ANGELINE DRAGOS, Appellant, v. ANTONE E. PLESE et al., Respondents.[1]

No. 31774.

The Supreme Court of Washington, Department Two.

November 2, 1951.

Robertson & Smith, E.A. Cornelius, and Gordon E. Cornelius, for appellant.

Thomas F. Curran (of Hennessey & Curran), for respondents.

OLSON, J.

This action was brought by the buyer of a restaurant and tavern business in Spokane to rescind the purchase on the ground of fraud. Rescission was denied, and judgment was entered on the cross-complaint, forfeiting the payments made on the contract and restoring the premises to the sellers.

The respondent vendors had operated the business a short time when, on June 28, 1948, they listed it for sale with *522 a real-estate firm. Respondent wife, who managed the restaurant, signed the listing, in which definite statements were made regarding its average net monthly income, average gross daily receipts, and the condition of its equipment.

Early in July, a saleslady for the real-estate agency endeavored to sell the establishment to appellant, a woman of business experience. She looked at respondents' property, and was given the listed information by the saleslady. Until September, while the purchase of some other property which appellant preferred was pending, no progress was made on this sale. When she could not complete her other transaction, appellant inquired whether or not respondents' business was still available for purchase.

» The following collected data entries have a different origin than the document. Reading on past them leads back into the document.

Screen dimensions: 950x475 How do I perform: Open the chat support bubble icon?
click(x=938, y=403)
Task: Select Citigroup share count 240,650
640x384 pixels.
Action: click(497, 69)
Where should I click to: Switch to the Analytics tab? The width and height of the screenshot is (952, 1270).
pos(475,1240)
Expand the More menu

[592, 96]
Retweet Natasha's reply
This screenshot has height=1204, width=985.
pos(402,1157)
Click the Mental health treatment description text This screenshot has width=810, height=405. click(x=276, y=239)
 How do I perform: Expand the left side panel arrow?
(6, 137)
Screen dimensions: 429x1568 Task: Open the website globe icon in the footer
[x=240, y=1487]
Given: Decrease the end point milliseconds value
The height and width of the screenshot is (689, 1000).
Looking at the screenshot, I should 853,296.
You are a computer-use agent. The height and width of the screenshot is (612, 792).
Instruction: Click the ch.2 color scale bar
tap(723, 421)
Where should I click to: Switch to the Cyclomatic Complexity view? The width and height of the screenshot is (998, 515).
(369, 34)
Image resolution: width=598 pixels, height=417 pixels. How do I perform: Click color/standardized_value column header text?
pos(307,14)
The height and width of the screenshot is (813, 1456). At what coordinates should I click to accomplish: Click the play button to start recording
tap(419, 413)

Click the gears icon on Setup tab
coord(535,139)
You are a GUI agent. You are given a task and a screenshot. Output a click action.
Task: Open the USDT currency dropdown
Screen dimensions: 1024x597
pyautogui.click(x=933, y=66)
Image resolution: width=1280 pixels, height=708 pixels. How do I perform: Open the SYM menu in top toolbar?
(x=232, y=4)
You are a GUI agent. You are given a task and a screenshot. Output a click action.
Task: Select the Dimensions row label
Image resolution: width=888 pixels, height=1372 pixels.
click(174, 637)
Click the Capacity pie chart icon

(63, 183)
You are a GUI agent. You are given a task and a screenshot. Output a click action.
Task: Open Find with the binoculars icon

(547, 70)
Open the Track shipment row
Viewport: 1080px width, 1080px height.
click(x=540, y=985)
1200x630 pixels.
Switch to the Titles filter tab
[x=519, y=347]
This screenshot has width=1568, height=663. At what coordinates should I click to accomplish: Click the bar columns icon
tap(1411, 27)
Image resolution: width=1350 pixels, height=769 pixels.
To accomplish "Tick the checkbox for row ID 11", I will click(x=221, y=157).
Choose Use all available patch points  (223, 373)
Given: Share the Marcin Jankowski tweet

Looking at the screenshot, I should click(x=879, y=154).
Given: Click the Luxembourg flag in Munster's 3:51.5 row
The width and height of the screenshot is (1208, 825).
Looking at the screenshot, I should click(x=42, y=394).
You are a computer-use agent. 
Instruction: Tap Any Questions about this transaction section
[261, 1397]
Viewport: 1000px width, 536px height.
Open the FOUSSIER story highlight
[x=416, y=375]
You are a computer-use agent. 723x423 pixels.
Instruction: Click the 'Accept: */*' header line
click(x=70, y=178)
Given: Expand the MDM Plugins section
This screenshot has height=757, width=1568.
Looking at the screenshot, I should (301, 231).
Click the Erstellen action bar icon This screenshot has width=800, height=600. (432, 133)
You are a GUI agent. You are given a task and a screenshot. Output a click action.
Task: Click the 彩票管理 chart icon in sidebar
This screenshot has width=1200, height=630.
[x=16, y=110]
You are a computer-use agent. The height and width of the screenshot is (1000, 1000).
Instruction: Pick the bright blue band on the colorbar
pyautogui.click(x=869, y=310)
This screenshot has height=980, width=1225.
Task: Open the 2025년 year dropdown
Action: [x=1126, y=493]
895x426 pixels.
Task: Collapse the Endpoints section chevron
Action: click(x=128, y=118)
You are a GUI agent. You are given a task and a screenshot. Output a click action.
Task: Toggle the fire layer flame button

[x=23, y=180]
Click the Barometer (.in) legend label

Upon learning that it was, she decided to buy it.

The terms of the purchase were agreed upon and expressed in a memorandum signed by the parties September 2, 1948. It was intended that appellant take possession of the restaurant at once, but, because of the time required to transfer the liquor license, the signing of the formal contract was delayed and she did not start to operate it until September 20, 1948.

On October 3, 1948, appellant sent the keys to the restaurant to respondents by a taxi driver, with a note indicating that she had vacated the premises. After it became apparent to respondents that she intended to seek rescission of the contract, they served a notice of its forfeiture and termination upon her, and re-entered the property on October 7, 1948.

[1] The appellant's contentions which are in dispute are (1) that the statements made to her regarding the business were not true, and (2) that she relied upon them in making the purchase. The burden is upon her to establish both of these facts by evidence which is clear, cogent, and convincing. Each of them is an essential element of fraud, and she must prove each before she can recover. Of the numerous cases stating these rules, we cite one of the most recent, Michaelson v. Hopkins, 38 Wn. (2d) 256, 228 P. (2d) 759 (1951).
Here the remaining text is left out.